Davantage de rigueur et de structure aurait été nécessaire pour donner de la puissance à ce récit et nous émouvoir tout en nous faisant frissonner. Malgré la violence de certaines scènes, le film ne fait jamais réellement peur (sauf, peut-être, vers la fin) et le seul personnage de cannibale véritablement charismatique et inquiétant (le vieux vagabond Sully incarné par Mark Rylance, impressionnant) ne suffit pas à relever le niveau à lui seul d’un métrage qui tire clairement en longueur et manque souvent de subtilité.

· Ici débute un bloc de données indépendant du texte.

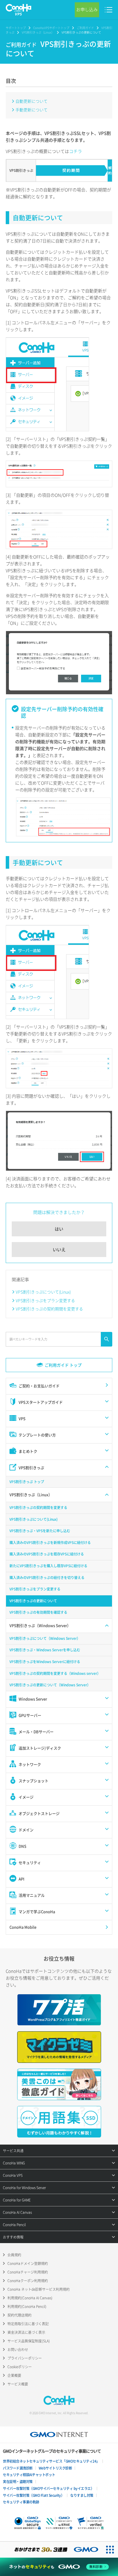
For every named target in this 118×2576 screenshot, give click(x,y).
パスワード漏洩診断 (18, 2468)
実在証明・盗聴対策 (18, 2481)
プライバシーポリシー (24, 2358)
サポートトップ (16, 28)
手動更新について (31, 109)
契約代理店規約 (19, 2315)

Questionnement philosophique mollasson et défauts d’écriture
Les héros sont-ils condamnés, par leur condition, à se repaître de la chair d’autrui ou à être exclus de la société et éloignés du commun des mortels à l’image de la mère de Maren (Chloë Sevigny), qui s’est elle-même fait interner en hôpital psychiatrique pour ne faire de mal à personne ? Perpétuer le comportement ou les fautes des parents est-il inévitable ou bien s’agit-il d’un conditionnement, voire d’un choix, à l’image du vieux vagabond solitaire Sully, qui a mis en place tout un système proche de celui d’un serial killer pour se nourrir sans se poser de questions morales ? Ce questionnement n’est pas raconté ni mis en scène de manière passionnante bien que le film coche toutes les cases du film indé, et la caractérisation des personnages n’aide pas.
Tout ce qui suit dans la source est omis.